═════ Texto para leer

La suntuosidad con que vivimos no es gratuita. Es como cuando tus padres te regañaban por demostrar un gusto excesivo o mal hábito en torno a algo, incluso frente a alguien, y después te reprendían. Te cuestionaban por transmitir soberbia, vulgaridad o desenfado; pero, ¿quién si no ellos los que te permitieron llegar a ese punto de vanidad, los que te inculcaron esa misma afición que posteriormente vieron grosera ante a los demás?
Por seguro esta situación es una anécdota compartida entre varios como aquel momento en que vimos a papá y mamá cual dúo de paradojas andantes. Personajes cuya máxima tarea era confundirnos pero, sobre todo, serle infiel a lo que alguna vez nos dijeron que era bueno, propio cuando menos. Así cualquier otro aspecto del mundo que vivimos y ahora es juzgado de superfluo, torpe o innecesario; estamos acostumbrado a ser incitados para luego ser reprendidos.
Lo mismo sucede con el interiorismo. Heredado de los antiguos egipcios y el pavor monarca de morir alejados de sus riquezas o exquisiteces, popularizado por el Medio Oriente a través de un horror al vacío en sus muros habitacionales y dispuesto a las masas asalariadas durante la Revolución Industrial ¿El diseño de interiores puede ser hoy esa arma que ajusticie al mismo placer que ella ocasionó e infundió en un principio? Aún esa tendencia que renuncia al atiborramiento visual o espacial, el minimalismo, reviste de sofisticada carencia y placer egoísta a quien lo implementa. Y está bien. El diseño y las satisfacciones que éste genera no se hicieron para sentirse humilde, incómodo o retraído.

══════════
═════ Datos almacenados

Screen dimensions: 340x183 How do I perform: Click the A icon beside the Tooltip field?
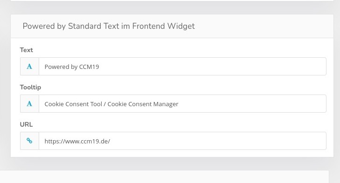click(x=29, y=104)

══════════
═════ Datos almacenados

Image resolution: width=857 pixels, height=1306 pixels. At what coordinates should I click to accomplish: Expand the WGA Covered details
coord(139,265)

══════════

Imprime sin cambios el fragmento del texto sobre el diseño de interiores que va desde "La suntuosidad con" hasta "a los demás?", ambos incluidos.

La suntuosidad con que vivimos no es gratuita. Es como cuando tus padres te regañaban por demostrar un gusto excesivo o mal hábito en torno a algo, incluso frente a alguien, y después te reprendían. Te cuestionaban por transmitir soberbia, vulgaridad o desenfado; pero, ¿quién si no ellos los que te permitieron llegar a ese punto de vanidad, los que te inculcaron esa misma afición que posteriormente vieron grosera ante a los demás?